Mariska, with only half intelligible sorrow, looked at this woman who wished to seem worse than she really was.
Azrael crept closer up to her.
"And dost thou really believe that there is someone who listens to what the worms say, to what the birds twitter, and to what women pray?"
"Certainly," replied the young Christian woman; "turn to Him, and thou wilt feel for thyself His goodness."
"How can it be so? Why should He pay any attention to me?"
"It is not enough I know to clasp thy hands and close thy eyes. Thy petition must come straight from thy heart, and thy soul must believe that it will gain its desire."
Azrael's face flushed red. Hastily she cast herself down on her knees on the carpet, and pressing her folded hands to her bosom, stammered in a scarce audible voice:
"God! grant me one moment in my life in which I can say: I am happy."
Her eyes were still closed when the door of the dormitory opened, and Hayat, the oldest duenna of the harem, entered with an air of great secrecy. She was now a shrivelled up bundle of old bones, but formerly she had been the first favourite of Hassan Pasha, and now she was the slave and secret confidante of all the favourites in turn.

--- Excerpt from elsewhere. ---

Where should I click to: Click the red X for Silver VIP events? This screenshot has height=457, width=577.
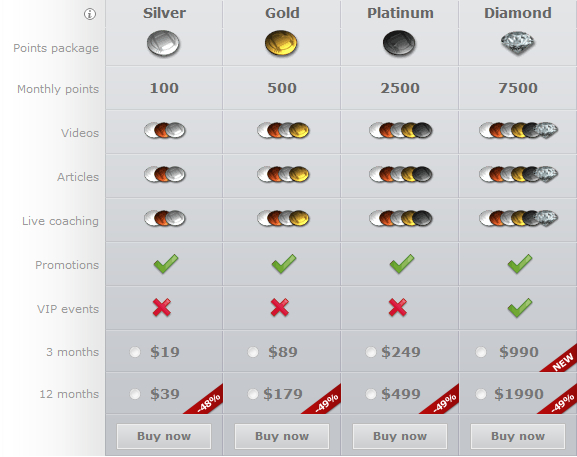coord(162,308)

Azrael leaned towards her, perceiving from the face of the duenna that she brought some message for her; whereupon the latter advanced and, looking around in case anyone should be lurking there, whispered some words in Azrael's ear.
On hearing these words the odalisk leaped from her seat with a face flushed with joy, while unspeakably tender tears trembled in her eyes. Her hands were involuntarily pressed against her heaving bosom, and her lips seemed to murmur some voiceless prayer.

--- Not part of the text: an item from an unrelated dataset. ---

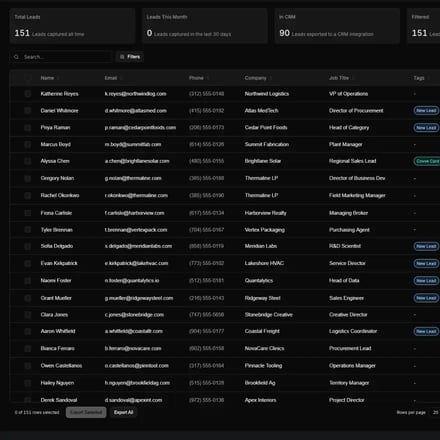Viewport: 440px width, 440px height.
Task: Focus the Search input field
Action: pyautogui.click(x=61, y=57)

Some great unusual joy had come upon her, some joy which she had always longed but never dared to hope for. Scarce able to restrain herself she turned towards her comrade, who, after listening to her, gazed wonderingly at her and pressed her hand, exclaiming in a voice of strong conviction: "Then it is true, our prayer has indeed been heard!"
Azrael began merrily putting on her garments, and helped Mariska also to dress; then she sent the duenna with a message to Hassan. She must go again to the mosque of the old dervish to pray, for she had been dreaming of Hassan.

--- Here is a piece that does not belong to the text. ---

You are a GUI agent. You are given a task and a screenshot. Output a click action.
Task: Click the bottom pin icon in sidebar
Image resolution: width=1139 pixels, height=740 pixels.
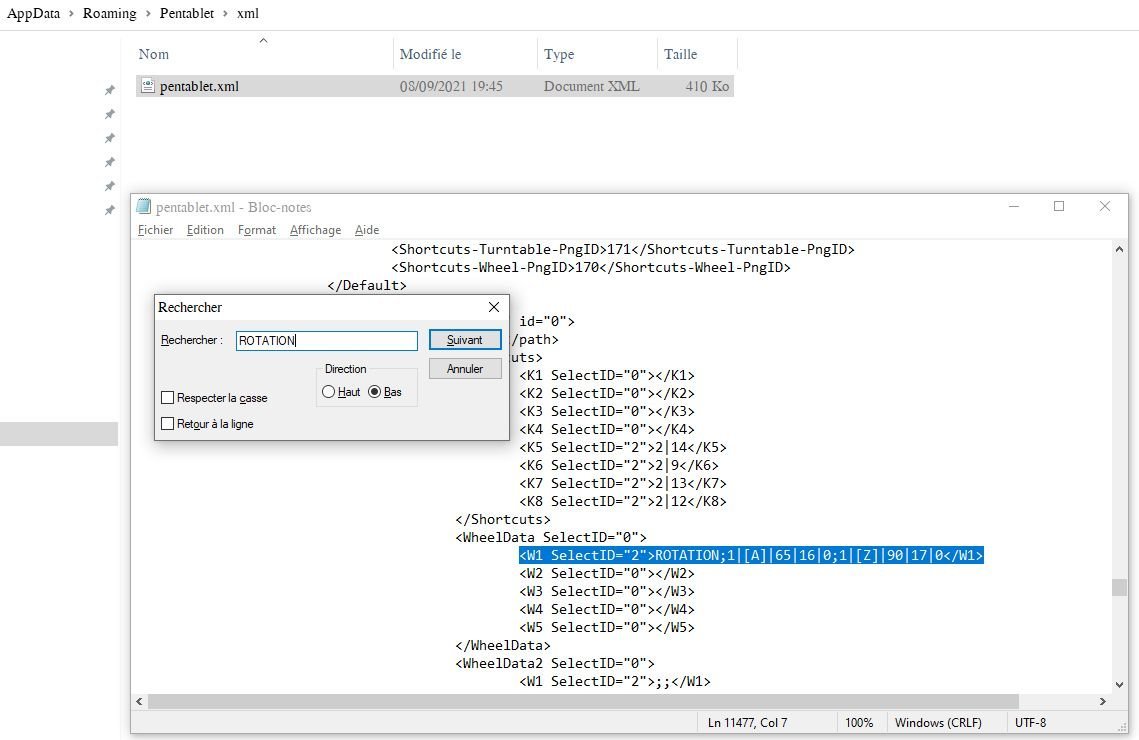(x=110, y=210)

Soon afterwards Hassan himself came to her, took from her arm the golden shackle which fastened the chain that bound her to Mariska, and, ordering her palanquin to be brought up to the door, sent her away to the old dervish; while, seizing the end of the Princess's chain, he led her, together with her child, into his own apartments and there sat down on his cushions, drawing his rosary from his girdle and mumbling the first prayers of the naáma, constantly holding in his hand the end of the Princess's chain.
The Vizier had of late been much given to prayer, for since the lost battle not a soul had come to visit him. The envoys of the Sultan, the country petitioners, the foreign ministers, the begging brotherhoods, all of them had avoided his threshold as if he were dead.
The first day he was painfully affected by this manifestation, but on the second day he commanded the door-keepers to admit none to his presence. Thus, at any rate, he could make himself believe that if nobody came to visit him it was by his express command.
He knew right well that a sentence of death had been written down and that this sentence was meant for one of two persons, either the Princess or himself, where their two shadows mingled a double darkness was cast, and Israfil, the Angel of Death, stood over them with a drawn sword.
Hassan knew this right well, and he pressed in his hand convulsively the silver chain to which his prisoner was attached, that prisoner whom he regarded as the ransom for his own life.